Recording and Technology in Writing
01:19:04
Speaker
I know John McPhee is notoriously against them, his whole career, because he thinks they distort. But I kind of see them as a catch-all and a guard against
01:19:18
Speaker
bad penmanship, especially with me, that's for sure. You defend them with rigor in the book. I wonder, how did you come to that and have you wrestled with that in the past, wanting to be like Tom French, who just uses Greg shorthand or just your own
01:19:39
Speaker
your own shorthand or whatever. How did you come to using and defending the recorder? I'll say I'm on board with it because I know myself and I know I need it. I wonder how you came to that. Well, I'll say about Tom French. He's a terrific interviewer and I know that his shorthand is really accurate because I've seen him do an interview and then heard him read back the transcript from his notes.
01:20:04
Speaker
But he came to terms with that because he really was after accuracy and his interviews tend to be pretty dynamic, pretty much in motion, where he's going to hang around the zoo all day and you can't keep a tape recorder going for 10 hours a day for how many months he was there. I think it's important, I think accuracy is really important and I think one of the problems is
01:20:29
Speaker
One of the first places where those little tricky fictional things enter the work, if you're doing non-fiction, is you hear the quote the way you wanted to hear it. It's a little bit more dressed up, it's a little bit cooler, and it's not like you're saying to yourself, I'm going to falsify this or distort it, but you do have a tendency
01:20:50
Speaker
in the same way when we come home and tell our husband and wife, partner, what went on today. I was at the motor vehicle. You would believe what this guy said. Well, it's not accurate when you're reporting what that guy said. You're reporting how you heard what he said. Yeah, and if there are like potholes in that street of what you were hearing, you tend to fill it in with the tar of your own vocabulary. Yeah, I think that's true.

***

» Requirement 1
Could you replace "Select" with "Pick" in the records, from the line with "Select loose OSNMA Mode" up to and including the line with "I will point(85,506).", and give those lines again with nothing else changed?

[Records from a dataset]

***

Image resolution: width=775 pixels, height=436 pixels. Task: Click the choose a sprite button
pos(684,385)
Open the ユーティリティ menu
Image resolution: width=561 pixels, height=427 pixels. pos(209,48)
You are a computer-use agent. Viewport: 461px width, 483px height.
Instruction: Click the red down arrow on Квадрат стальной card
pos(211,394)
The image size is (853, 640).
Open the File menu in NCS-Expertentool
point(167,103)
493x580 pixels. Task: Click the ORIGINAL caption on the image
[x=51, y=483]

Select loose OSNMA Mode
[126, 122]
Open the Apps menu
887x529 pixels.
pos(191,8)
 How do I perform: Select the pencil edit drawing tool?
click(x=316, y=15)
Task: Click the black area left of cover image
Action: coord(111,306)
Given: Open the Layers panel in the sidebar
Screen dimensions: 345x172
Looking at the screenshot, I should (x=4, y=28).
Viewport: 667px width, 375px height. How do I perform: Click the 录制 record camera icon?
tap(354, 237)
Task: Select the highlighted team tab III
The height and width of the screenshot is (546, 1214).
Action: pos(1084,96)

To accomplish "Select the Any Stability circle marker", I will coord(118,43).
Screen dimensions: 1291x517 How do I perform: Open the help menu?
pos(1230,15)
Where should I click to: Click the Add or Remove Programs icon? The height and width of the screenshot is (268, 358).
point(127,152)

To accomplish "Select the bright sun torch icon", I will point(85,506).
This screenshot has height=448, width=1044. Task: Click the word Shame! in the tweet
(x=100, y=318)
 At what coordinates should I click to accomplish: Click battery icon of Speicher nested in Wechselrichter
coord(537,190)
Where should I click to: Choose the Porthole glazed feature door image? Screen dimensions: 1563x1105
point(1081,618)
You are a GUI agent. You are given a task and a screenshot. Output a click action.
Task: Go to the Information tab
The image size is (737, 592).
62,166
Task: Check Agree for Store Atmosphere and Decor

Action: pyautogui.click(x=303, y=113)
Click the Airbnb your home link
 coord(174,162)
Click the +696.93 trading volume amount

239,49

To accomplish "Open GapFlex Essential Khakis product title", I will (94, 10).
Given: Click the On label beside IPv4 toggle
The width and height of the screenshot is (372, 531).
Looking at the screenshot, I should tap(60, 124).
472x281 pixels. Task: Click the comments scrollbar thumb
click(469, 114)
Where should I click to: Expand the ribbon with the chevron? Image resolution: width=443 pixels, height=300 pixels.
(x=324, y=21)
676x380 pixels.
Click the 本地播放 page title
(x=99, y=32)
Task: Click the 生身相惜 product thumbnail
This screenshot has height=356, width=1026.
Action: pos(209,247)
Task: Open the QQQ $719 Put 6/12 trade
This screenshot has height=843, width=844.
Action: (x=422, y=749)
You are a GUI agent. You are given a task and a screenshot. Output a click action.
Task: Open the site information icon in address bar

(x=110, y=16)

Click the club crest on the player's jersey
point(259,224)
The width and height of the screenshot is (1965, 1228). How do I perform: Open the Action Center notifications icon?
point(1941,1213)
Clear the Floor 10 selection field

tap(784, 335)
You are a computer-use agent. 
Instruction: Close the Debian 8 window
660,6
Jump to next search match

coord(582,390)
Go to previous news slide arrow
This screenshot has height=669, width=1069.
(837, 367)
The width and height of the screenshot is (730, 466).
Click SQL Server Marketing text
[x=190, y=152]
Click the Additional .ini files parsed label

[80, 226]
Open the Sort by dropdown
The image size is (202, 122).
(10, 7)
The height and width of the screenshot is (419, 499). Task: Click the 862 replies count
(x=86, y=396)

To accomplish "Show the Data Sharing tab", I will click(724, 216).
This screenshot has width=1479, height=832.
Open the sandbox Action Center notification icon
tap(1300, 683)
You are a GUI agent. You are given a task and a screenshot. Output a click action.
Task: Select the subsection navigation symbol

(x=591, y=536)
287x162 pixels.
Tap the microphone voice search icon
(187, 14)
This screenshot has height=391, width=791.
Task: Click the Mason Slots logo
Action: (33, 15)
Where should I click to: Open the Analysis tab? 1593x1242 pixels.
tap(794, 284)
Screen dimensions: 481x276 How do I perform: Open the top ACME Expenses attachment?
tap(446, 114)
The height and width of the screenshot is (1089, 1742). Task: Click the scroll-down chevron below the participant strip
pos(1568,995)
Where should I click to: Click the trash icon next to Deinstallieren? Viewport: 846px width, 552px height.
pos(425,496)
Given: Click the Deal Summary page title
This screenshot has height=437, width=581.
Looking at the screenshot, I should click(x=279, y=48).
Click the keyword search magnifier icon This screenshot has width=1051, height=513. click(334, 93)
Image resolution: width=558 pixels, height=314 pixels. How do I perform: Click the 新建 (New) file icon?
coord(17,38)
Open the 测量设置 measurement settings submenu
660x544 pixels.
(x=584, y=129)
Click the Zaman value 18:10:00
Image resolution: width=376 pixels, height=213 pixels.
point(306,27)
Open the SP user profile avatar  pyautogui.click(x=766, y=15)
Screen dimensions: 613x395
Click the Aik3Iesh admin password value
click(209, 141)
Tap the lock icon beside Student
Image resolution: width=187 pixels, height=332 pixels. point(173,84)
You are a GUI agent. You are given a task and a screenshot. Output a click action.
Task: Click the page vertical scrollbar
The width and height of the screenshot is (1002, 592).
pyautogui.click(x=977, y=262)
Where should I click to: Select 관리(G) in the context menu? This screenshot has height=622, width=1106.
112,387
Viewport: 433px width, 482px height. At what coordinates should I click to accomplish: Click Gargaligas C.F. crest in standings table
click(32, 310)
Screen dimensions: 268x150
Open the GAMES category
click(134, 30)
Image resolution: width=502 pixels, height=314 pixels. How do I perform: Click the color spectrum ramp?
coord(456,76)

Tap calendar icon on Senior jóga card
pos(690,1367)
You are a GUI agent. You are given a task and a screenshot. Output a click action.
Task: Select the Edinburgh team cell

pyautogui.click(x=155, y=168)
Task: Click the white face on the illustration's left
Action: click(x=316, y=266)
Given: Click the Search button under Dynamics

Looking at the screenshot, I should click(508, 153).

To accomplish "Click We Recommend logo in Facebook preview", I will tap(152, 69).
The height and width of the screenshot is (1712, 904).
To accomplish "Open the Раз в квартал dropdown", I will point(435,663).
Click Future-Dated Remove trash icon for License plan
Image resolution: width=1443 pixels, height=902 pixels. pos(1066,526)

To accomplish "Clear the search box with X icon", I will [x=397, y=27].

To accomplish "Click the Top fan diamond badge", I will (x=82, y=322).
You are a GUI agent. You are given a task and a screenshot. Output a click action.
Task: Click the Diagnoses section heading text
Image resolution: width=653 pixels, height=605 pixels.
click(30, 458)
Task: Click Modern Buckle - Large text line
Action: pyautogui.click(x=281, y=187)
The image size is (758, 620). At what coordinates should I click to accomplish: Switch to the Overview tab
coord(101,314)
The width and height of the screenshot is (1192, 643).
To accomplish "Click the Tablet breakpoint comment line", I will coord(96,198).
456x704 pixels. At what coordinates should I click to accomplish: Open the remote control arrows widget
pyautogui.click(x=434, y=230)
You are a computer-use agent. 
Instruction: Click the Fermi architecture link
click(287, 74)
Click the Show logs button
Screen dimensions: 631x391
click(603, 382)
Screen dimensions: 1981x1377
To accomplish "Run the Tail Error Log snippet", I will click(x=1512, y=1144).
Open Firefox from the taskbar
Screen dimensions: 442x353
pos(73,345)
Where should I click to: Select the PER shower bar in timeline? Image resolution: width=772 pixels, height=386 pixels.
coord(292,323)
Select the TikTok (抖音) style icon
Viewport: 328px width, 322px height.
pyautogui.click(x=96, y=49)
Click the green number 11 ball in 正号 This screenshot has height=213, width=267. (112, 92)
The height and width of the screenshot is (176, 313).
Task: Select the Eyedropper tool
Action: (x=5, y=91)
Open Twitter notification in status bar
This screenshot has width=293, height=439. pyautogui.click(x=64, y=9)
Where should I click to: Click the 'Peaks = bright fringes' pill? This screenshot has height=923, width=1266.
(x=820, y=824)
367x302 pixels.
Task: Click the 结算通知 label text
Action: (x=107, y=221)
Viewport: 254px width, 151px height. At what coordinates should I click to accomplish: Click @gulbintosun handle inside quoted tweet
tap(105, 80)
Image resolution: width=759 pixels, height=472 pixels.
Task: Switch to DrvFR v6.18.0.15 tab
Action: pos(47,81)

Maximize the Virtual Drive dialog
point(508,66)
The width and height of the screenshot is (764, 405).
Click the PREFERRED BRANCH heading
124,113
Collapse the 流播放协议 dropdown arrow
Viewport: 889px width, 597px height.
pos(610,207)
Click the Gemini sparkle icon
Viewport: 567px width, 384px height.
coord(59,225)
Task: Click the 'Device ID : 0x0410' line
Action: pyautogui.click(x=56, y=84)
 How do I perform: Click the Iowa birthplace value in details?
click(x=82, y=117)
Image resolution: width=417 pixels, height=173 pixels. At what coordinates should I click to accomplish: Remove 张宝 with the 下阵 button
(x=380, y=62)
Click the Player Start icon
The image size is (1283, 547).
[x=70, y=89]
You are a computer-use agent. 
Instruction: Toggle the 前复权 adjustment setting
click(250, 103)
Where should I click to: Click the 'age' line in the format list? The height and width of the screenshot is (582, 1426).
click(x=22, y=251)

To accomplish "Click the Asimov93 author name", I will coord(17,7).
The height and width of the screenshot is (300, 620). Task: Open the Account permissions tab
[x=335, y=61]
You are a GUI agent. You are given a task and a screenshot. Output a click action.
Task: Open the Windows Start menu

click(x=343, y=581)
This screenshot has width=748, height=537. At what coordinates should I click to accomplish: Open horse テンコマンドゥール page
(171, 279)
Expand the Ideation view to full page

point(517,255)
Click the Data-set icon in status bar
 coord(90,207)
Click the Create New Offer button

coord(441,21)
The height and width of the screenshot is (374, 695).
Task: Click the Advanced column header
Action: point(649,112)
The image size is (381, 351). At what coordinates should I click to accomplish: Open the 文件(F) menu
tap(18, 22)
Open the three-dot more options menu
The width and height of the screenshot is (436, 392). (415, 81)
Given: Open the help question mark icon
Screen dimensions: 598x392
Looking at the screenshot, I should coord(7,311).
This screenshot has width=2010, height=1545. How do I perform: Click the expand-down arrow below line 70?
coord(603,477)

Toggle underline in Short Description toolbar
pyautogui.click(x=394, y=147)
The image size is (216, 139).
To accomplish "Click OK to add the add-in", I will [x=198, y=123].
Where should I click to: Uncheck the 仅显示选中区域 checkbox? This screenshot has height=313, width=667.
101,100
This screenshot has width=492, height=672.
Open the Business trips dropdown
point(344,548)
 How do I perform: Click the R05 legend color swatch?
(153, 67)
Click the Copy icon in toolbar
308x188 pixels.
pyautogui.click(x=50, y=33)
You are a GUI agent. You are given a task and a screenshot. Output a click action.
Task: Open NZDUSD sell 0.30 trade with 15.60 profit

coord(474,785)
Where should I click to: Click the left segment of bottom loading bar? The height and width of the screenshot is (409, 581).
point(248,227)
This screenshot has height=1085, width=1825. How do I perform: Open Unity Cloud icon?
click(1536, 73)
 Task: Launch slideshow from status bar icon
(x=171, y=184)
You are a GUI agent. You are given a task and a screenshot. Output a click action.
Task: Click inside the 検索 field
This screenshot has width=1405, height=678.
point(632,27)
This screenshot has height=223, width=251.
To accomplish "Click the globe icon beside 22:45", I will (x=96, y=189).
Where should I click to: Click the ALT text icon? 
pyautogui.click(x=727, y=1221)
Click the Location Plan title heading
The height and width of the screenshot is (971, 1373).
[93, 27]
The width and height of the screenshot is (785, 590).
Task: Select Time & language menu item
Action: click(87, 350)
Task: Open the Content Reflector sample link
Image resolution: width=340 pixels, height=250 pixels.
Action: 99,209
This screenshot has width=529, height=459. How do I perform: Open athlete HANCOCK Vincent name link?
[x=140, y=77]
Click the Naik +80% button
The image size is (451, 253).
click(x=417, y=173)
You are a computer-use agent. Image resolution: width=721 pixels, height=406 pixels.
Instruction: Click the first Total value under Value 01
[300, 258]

***

» Requirement 2
Which timestamps appear in the transcript on recording and technology in writing?

» Task output 1
Pick loose OSNMA Mode
[126, 122]
Open the Apps menu
887x529 pixels.
pos(191,8)
 How do I perform: Pick the pencil edit drawing tool?
click(x=316, y=15)
Task: Click the black area left of cover image
Action: coord(111,306)
Given: Open the Layers panel in the sidebar
Screen dimensions: 345x172
Looking at the screenshot, I should (x=4, y=28).
Viewport: 667px width, 375px height. How do I perform: Click the 录制 record camera icon?
tap(354, 237)
Task: Pick the highlighted team tab III
The height and width of the screenshot is (546, 1214).
Action: pos(1084,96)

To accomplish "Pick the Any Stability circle marker", I will coord(118,43).
Screen dimensions: 1291x517 How do I perform: Open the help menu?
pos(1230,15)
Where should I click to: Click the Add or Remove Programs icon? The height and width of the screenshot is (268, 358).
point(127,152)

To accomplish "Pick the bright sun torch icon", I will point(85,506).

» Task output 2
01:19:04
01:19:18
01:19:39
01:20:04
01:20:29
01:20:50